Only the lines from the one containing "The height and width of the screenshot is (812, 1495)." through the last line of the data below belong in your answer, copied exactly and without pictures.

> _DATASET EXTRACT_:
══════════════════════════════
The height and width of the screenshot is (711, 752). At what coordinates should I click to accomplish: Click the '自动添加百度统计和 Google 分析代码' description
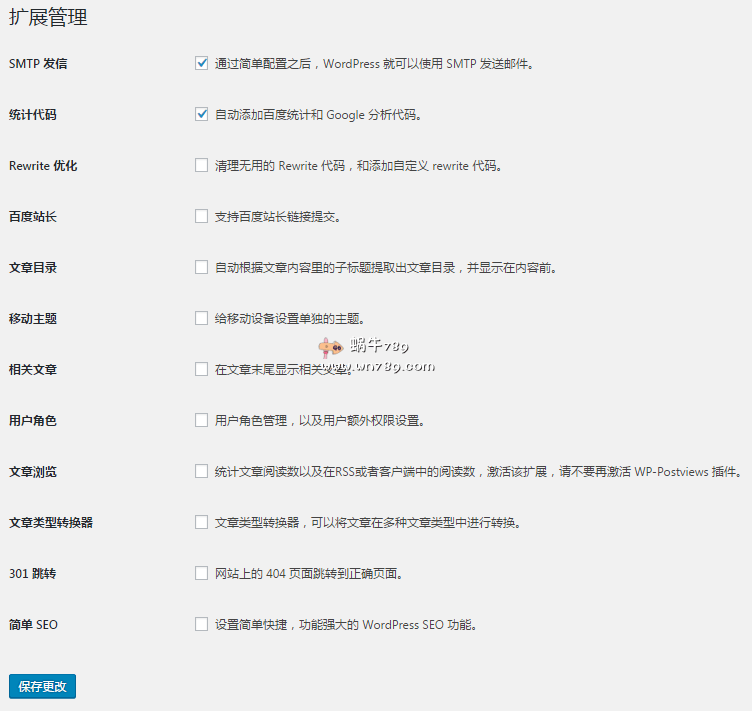(319, 115)
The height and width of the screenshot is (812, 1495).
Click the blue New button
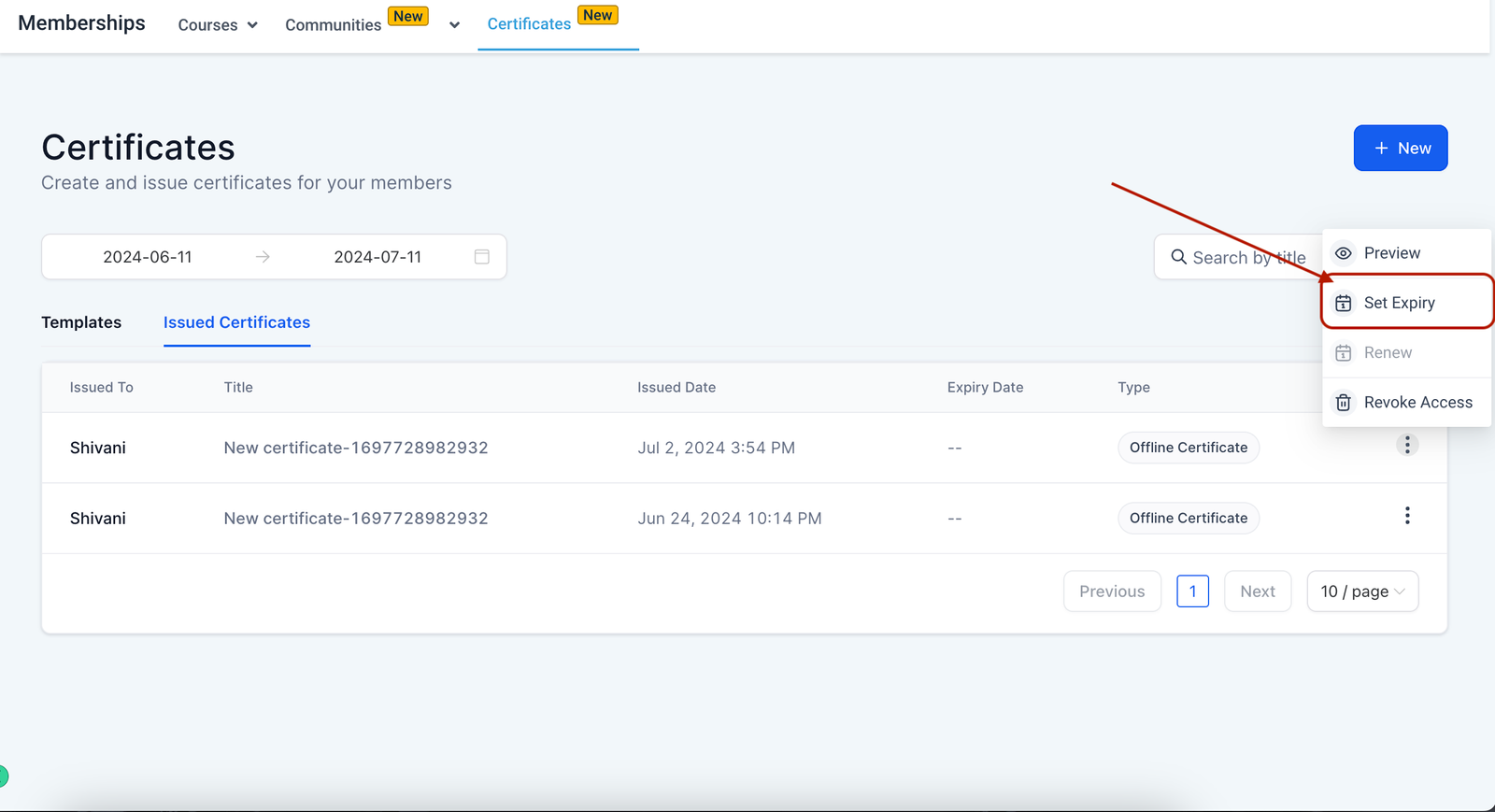click(x=1400, y=149)
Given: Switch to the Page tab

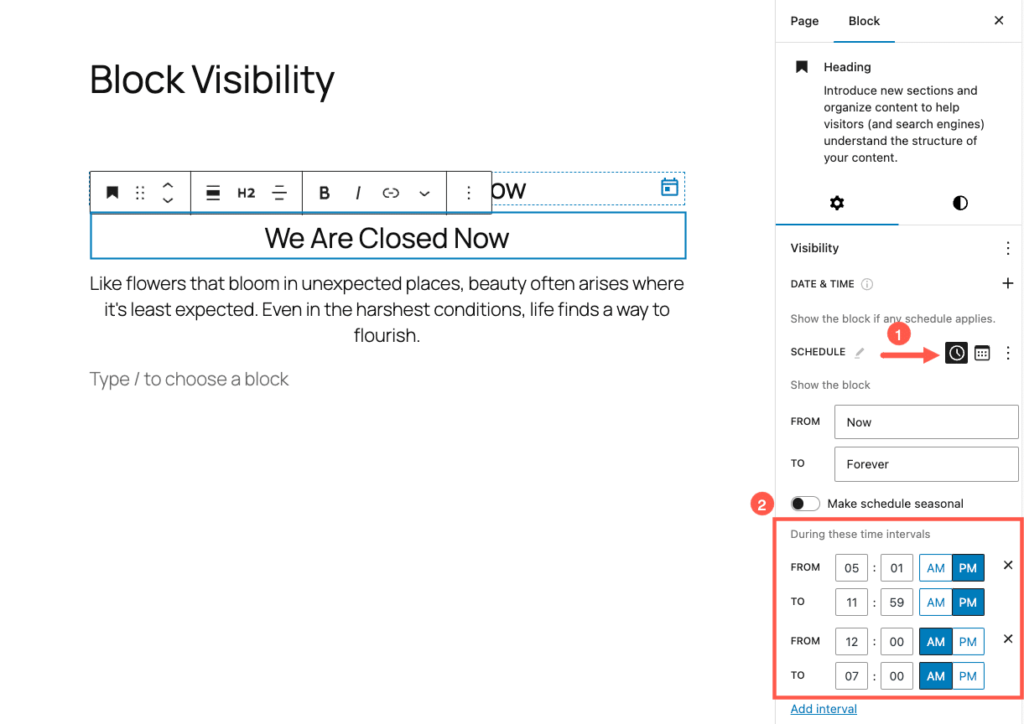Looking at the screenshot, I should click(804, 21).
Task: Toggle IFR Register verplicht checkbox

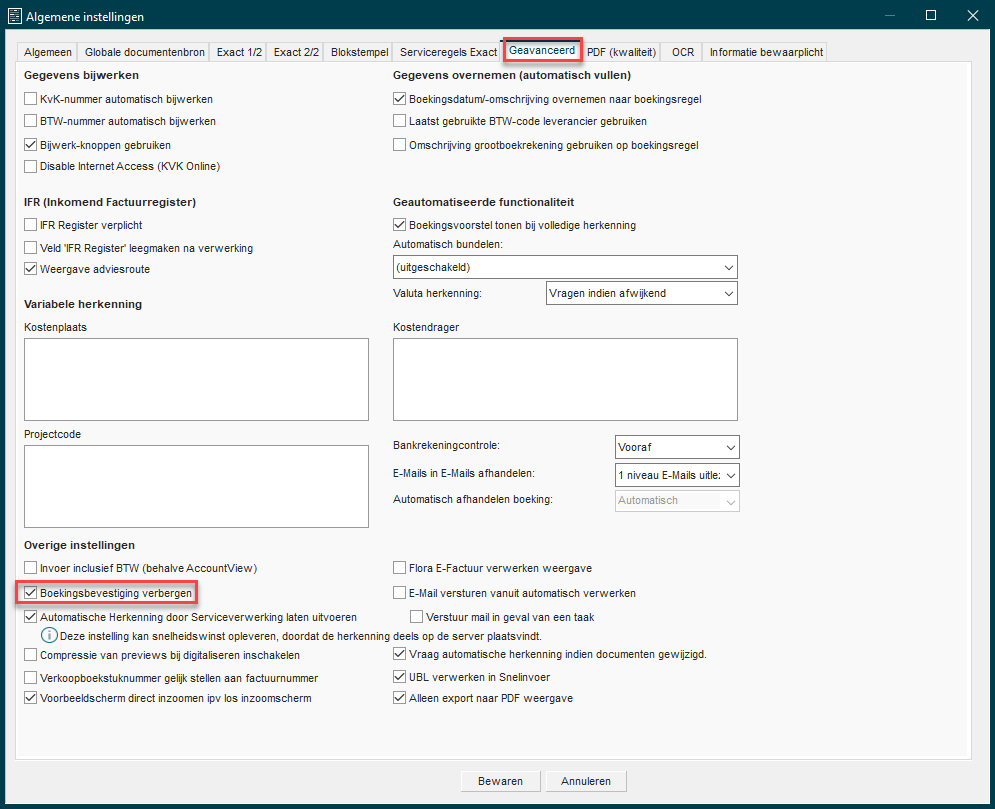Action: tap(31, 225)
══════════════════════════════
> _WRITTEN RESPONSE_:
The height and width of the screenshot is (812, 1495).
Click the blue New button
click(x=1400, y=149)
Given: Switch to the Page tab

Looking at the screenshot, I should click(804, 21).
Task: Toggle IFR Register verplicht checkbox

Action: tap(31, 225)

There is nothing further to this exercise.